On Fri, Dec 16, 2016 at 7:34 AM, Rubens Kuhl <rube...@nic.br> wrote:
>
>
>
> Besides the concerns already mentioned by Michele, I add that using a TCP+TLS 
> based mechanism adds latency that is not the best friend of a sales pipeline.
> When this topic last appeared I suggested considering DTLS transport and I 
> repeat that suggestion, adding that an availability protocol should be less 
> verbose than RDAP in order to not add network latency to the problem.

Rubens,

Both I and the IETF have been down the UDP as a domain availability
service road before. See RFC 5144. Given that it rarely comes up in
these conversations is probably a good indicator that such an idea is
not successful.

While I'm not a DTLS expert by any means, my understanding is that it
is TLS modified for UDP achieved most characteristically with a record
format modified from TLS. That means it still has key exchange, and
therefore the setup is not much more lightweight than TLS itself
(there will be multiple packet exchanges before app data flows). DTLS
benefits protocols where dropped packets have a different tolerance
such as real-time audio or video streaming.
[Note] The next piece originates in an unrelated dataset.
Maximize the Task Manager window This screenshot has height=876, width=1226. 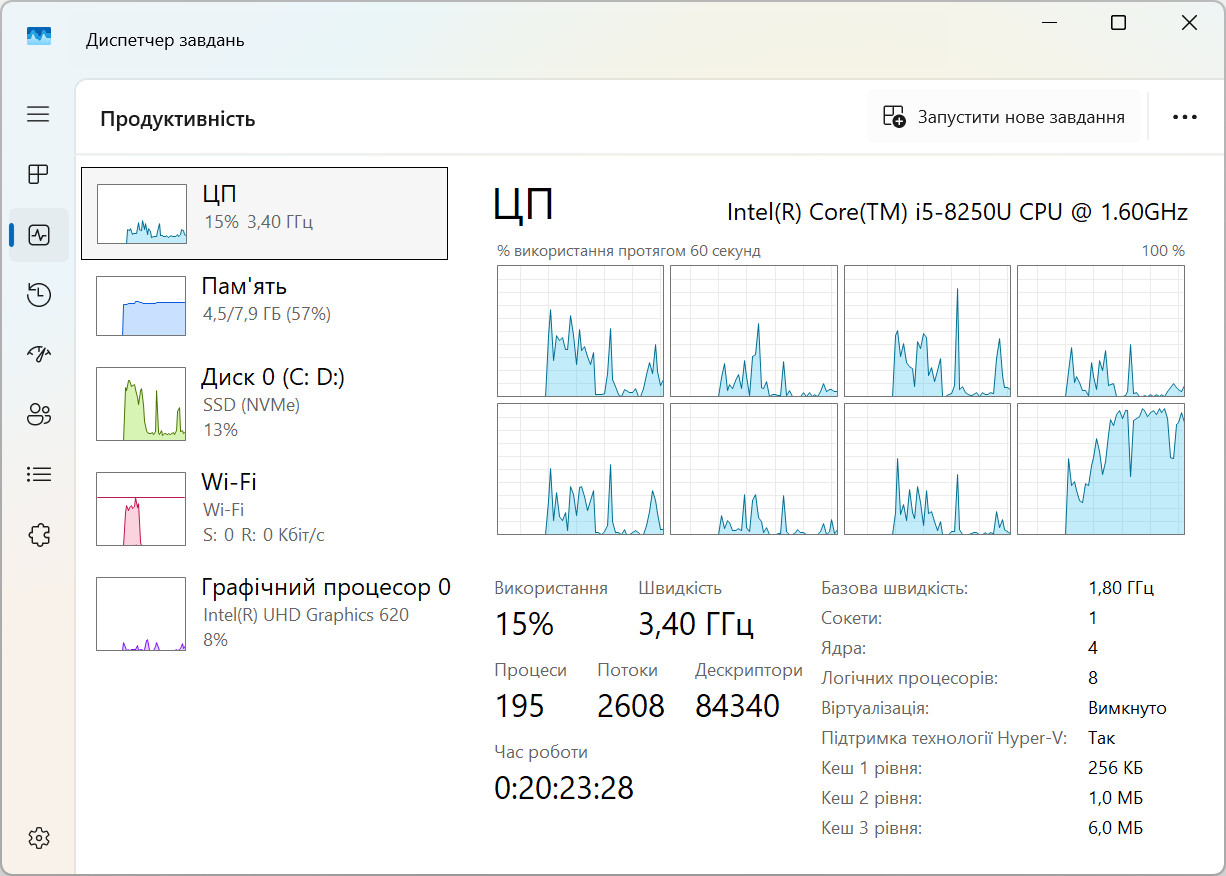1118,22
Additionally, if you look at the draft you'll see examples where octet
counts are given. A simple status check can easily fit in a single TCP
packet. Given keep-alive and the bag of tricks achievable with HTTP/2,
I think latency is not much of concern.

I'll give you that it is possible to engineer a UDP/DTLS protocol that
is more performant, but in practice it will be only marginally better
yet orders of magnitude more difficult to implement.